Secrets from the Computex Lanes: This is what AMD and Intel’s roadmaps look like

Computex is not only a place where a lot of new hardware is officially introduced, but it is also a meeting place for almost everyone who does something with computer components. In the lanes, we got a clear but unofficial picture of what CPUs we can expect this year.

Intel: Raptor Lake update, (none) Meteor Lake and Arrow Lake

Little by little, it has been leaked in recent months that Meteor Lake, the planned successor to the 13th generation of CPUs, Raptor Lake, has disappeared from Intel’s desktop plans. At the show, various sources confirmed that this generation, technically very interesting due to the switch to Intel 4 chip design, will be skipped entirely for the desktop. Instead, Intel has scheduled a Raptor Lake update in the third or fourth quarter.


Previously leaked Intel desktop roadmap for this year, without Meteor Lake, but with Raptor Lake updated

Although this update uses nearly the same physical chips as Raptor Lake, Intel will still choose to market the Raptor Lake update as a 14th generation Core processor. This is to avoid confusion between CPUs based on old and new processes; Similar to when Intel sold 10nm and 14nm CPUs simultaneously, the company will adjust the naming of its processors. Details of this will be announced in the coming weeks. However, from a technical point of view, you can expect a little more from the refresh in question than slightly higher clock speeds and therefore higher power consumption. There are no new chipsets on the market either.

So the Z790 remains the top model, but motherboard manufacturers will use the “new generation” to release updated models. We’ve already seen this at Computex at ASRock, Gigabyte, and MSI. Anyway, strictly speaking, this is the first time in living memory that Intel has continued to use the same socket for three generations. Finally, Intel can start selecting new CPUs with a higher memory speed; In practice, nearly all Raptor Lake chips can already handle speeds much faster than the specified DDR5-5600.

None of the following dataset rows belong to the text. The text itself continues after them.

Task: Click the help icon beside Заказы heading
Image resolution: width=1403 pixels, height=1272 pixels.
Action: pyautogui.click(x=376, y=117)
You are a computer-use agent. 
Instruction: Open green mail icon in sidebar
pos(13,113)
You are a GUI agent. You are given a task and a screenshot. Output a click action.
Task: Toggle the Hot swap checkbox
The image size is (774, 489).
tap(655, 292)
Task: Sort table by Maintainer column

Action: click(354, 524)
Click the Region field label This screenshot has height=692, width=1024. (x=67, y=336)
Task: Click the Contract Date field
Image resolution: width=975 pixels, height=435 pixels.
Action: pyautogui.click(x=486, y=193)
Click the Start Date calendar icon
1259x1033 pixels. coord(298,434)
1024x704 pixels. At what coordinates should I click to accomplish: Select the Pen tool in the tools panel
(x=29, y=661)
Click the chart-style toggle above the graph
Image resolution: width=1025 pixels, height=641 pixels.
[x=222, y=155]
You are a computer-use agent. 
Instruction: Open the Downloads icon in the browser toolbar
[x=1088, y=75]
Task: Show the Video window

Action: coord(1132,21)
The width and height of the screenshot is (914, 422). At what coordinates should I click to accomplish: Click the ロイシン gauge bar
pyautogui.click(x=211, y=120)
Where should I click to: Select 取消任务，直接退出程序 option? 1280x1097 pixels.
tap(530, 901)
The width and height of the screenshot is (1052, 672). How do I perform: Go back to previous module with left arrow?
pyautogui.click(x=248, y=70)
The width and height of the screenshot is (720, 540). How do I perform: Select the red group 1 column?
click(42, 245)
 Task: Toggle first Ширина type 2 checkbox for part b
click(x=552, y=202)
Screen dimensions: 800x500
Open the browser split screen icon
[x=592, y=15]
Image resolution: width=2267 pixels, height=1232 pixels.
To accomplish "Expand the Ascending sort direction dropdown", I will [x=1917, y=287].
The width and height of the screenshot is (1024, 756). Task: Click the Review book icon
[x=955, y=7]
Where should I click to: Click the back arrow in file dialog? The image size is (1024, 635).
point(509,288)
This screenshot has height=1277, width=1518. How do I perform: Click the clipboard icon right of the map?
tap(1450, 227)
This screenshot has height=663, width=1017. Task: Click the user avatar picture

Intel skips the desktop Meteor Lake generation and goes straight to Arrow Lake

While Meteor Lake will launch for laptops later this year, its desktop successor, Arrow Lake, will be ported in 2024 all at once. This generation, like Meteor Lake, consists of several generations tiles, some made on Intel’s own production processes and others at TSMC. Since desktop Meteor Lake has been passed over, the generation-to-generation performance increase may be in the direction of Alder Lake, when Intel finally moves away from 14nm.

Arrow Lake uses the new 1851 socket and is currently slated to be marketed as the 15th generation. The top model will reportedly still get 8 P cores, but the number of e-cores will double to 32 pieces. A welcome innovation for desktop users is that Intel will finally integrate Thunderbolt, or USB4, into desktop CPUs, as it has done with laptop variants for generations. Combined with the availability of cheaper USB4 controllers from third parties such as ASMedia, this is expected to accelerate USB4 adoption.

AMD: lukewarm in 2023, Zen 5 in 2024

AMD was conspicuously absent from Computex. Where a chip designer, with a Taiwan-born CEO, usually makes a big impact with his keynote at the show, AMD had nothing to report this year. Various sources have reported to Tweakers that there was an initial plan to announce Ryzen 7000G processors with much faster igpu’s than regular models at Computex, but that series has now been put on hold until later this year – possibly until the fourth quarter. Disappointing sales figures for the new generation of processors and the general decline in demand for the devices would have played a role in this decision.

AMD also won’t introduce an entirely new generation of desktop processors until next year. The Zen 5 processors will be marketed as the Ryzen 8000 series, the manufacturer confirmed in an online broadcast late last month. There won’t be anything yet engineering samples of these processors, so little information is released about them. From AMD itself, we know that Zen 5 should at least offer more significant IPc gains than Zen 4, and TSMC’s new 3nm and 4nm production processes will be deployed.

As with the current generation Zen 4, there will be two additional variants of Zen 5, a version with 3D V-Cache and a more compact variant known as Zen 5c. Its predecessor, Zen 4c, is currently only used in server chips, but CTO Mark Papermaster confirmed last month that “hybrid processors” with different types of cores will also be part of AMD’s consumer offering in the future.